25.Specific deterrence is a proper matter for the court to consider in your circumstances. The sentence of the court must be one that deters you from offending in a similar manner again in the future. There is no law that you cannot go out and consume alcohol but there is a law that when you go out and consume alcohol to a large degree and then commit criminal offences.
26.General deterrence is a significant matter in the circumstances of this case. Young men who are fuelled by alcohol and who then inflict gratuitous violence on other groups of young people going about their ordinary business must be made aware that the courts will denounce such criminal conduct and impose terms of imprisonment to be immediately served unless there are exceptional or unusual circumstances.

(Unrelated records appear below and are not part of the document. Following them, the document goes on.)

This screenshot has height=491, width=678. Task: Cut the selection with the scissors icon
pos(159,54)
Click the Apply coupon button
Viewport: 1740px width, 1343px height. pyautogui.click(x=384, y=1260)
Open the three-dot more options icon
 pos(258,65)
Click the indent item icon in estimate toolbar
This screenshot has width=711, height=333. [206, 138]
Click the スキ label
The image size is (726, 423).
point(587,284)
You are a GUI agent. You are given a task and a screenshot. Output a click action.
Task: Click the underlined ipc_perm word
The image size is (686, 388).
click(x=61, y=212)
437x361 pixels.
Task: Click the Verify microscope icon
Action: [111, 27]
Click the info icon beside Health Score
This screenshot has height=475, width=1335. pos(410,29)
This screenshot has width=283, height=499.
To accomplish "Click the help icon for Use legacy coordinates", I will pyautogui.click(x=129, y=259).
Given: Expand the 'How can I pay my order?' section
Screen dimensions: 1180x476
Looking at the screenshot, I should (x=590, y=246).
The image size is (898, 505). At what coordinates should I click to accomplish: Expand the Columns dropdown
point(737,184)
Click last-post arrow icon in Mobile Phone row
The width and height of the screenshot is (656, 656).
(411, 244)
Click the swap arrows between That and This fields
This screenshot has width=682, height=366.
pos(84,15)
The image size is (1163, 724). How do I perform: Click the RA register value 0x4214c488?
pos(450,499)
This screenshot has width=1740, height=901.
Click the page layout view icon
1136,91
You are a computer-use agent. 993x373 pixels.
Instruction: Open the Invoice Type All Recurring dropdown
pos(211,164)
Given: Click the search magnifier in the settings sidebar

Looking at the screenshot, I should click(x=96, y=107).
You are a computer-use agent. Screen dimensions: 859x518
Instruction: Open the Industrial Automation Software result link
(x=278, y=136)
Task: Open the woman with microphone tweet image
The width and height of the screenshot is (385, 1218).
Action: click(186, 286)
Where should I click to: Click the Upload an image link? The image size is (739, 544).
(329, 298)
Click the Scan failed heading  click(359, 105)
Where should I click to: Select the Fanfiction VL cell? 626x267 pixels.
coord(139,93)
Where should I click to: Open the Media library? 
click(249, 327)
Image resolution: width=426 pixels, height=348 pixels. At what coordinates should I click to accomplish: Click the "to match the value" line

In relation to the circumstances that are proposed, the only difference that I can see between when you were released on a suspended sentence by his Honour Judge Gullucci and now, is that you have the support of Mr Simon Stadly, a post-release case worker from the Brosnan Centre who is prepared to assist you in accessing services in relation to drug and alcohol rehabilitation, together with education and employment skills. They are matters that I have to say should have been assessed and dealt with at the time of your receiving a suspended sentence. You were given, at that stage, a significant opportunity to do something in terms of rehabilitating your life, and you were certainly made aware that alcohol and the abuse of alcohol was a matter that you needed to be extremely careful about in the future. Your behaviour on this night, in terms of consumption of alcohol and possibly illicit drugs causes me concern, especially so soon after being spared a significant immediate gaol term, and whilst still being on a fully suspended sentence. At this stage, I am not satisfied that even if you had demonstrated exceptional circumstances, with the totality of the material put forward, that I would have considered you anything other than an unacceptable risk of further offending if released on bail. Accordingly I find that exceptional circumstances have not been demonstrated and bail is refused.